Please reproduce the data below exactly, from the first line through the line containing "Task: Click the bookmark icon beside 图书馆新闻", and leave every later line out.

Information supplied Block Start

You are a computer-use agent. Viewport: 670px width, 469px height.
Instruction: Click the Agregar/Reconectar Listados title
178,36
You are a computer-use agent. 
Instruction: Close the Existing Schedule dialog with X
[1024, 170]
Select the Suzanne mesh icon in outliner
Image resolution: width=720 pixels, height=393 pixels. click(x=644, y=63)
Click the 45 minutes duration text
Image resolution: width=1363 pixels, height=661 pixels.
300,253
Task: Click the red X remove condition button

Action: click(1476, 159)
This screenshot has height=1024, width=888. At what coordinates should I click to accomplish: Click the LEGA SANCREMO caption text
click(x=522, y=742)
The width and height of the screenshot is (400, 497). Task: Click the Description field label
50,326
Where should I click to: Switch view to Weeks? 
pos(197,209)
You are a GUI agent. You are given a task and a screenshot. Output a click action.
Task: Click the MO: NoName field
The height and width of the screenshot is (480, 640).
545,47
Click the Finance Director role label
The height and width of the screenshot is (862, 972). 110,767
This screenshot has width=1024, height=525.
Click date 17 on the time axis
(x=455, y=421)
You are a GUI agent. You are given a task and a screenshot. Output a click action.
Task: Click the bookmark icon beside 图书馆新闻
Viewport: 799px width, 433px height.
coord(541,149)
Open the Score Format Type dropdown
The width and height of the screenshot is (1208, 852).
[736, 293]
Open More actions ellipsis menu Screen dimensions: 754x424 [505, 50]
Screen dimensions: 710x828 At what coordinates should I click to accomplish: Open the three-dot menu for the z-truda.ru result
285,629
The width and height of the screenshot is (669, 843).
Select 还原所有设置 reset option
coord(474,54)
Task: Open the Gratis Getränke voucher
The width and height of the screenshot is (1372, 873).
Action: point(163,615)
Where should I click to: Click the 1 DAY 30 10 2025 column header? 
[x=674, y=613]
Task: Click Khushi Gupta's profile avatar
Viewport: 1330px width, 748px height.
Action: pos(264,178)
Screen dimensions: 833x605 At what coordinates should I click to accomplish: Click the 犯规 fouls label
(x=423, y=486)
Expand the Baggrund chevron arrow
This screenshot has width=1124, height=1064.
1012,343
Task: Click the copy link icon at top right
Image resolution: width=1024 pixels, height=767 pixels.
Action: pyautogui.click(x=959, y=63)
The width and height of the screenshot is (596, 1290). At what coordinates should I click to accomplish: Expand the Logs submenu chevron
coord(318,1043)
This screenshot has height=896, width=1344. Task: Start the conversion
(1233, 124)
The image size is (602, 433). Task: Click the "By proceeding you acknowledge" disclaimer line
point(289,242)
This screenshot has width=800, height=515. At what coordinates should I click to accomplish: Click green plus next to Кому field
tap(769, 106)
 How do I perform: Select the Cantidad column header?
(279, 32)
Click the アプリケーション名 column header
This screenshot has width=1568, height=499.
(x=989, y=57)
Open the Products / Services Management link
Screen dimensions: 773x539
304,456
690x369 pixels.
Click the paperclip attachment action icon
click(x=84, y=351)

Information supplied Block End

Solution to the problem:
You are a computer-use agent. Viewport: 670px width, 469px height.
Instruction: Click the Agregar/Reconectar Listados title
178,36
You are a computer-use agent. 
Instruction: Close the Existing Schedule dialog with X
[1024, 170]
Select the Suzanne mesh icon in outliner
Image resolution: width=720 pixels, height=393 pixels. click(x=644, y=63)
Click the 45 minutes duration text
Image resolution: width=1363 pixels, height=661 pixels.
300,253
Task: Click the red X remove condition button

Action: click(1476, 159)
This screenshot has height=1024, width=888. At what coordinates should I click to accomplish: Click the LEGA SANCREMO caption text
click(x=522, y=742)
The width and height of the screenshot is (400, 497). Task: Click the Description field label
50,326
Where should I click to: Switch view to Weeks? 
pos(197,209)
You are a GUI agent. You are given a task and a screenshot. Output a click action.
Task: Click the MO: NoName field
The height and width of the screenshot is (480, 640).
545,47
Click the Finance Director role label
The height and width of the screenshot is (862, 972). 110,767
This screenshot has width=1024, height=525.
Click date 17 on the time axis
(x=455, y=421)
You are a GUI agent. You are given a task and a screenshot. Output a click action.
Task: Click the bookmark icon beside 图书馆新闻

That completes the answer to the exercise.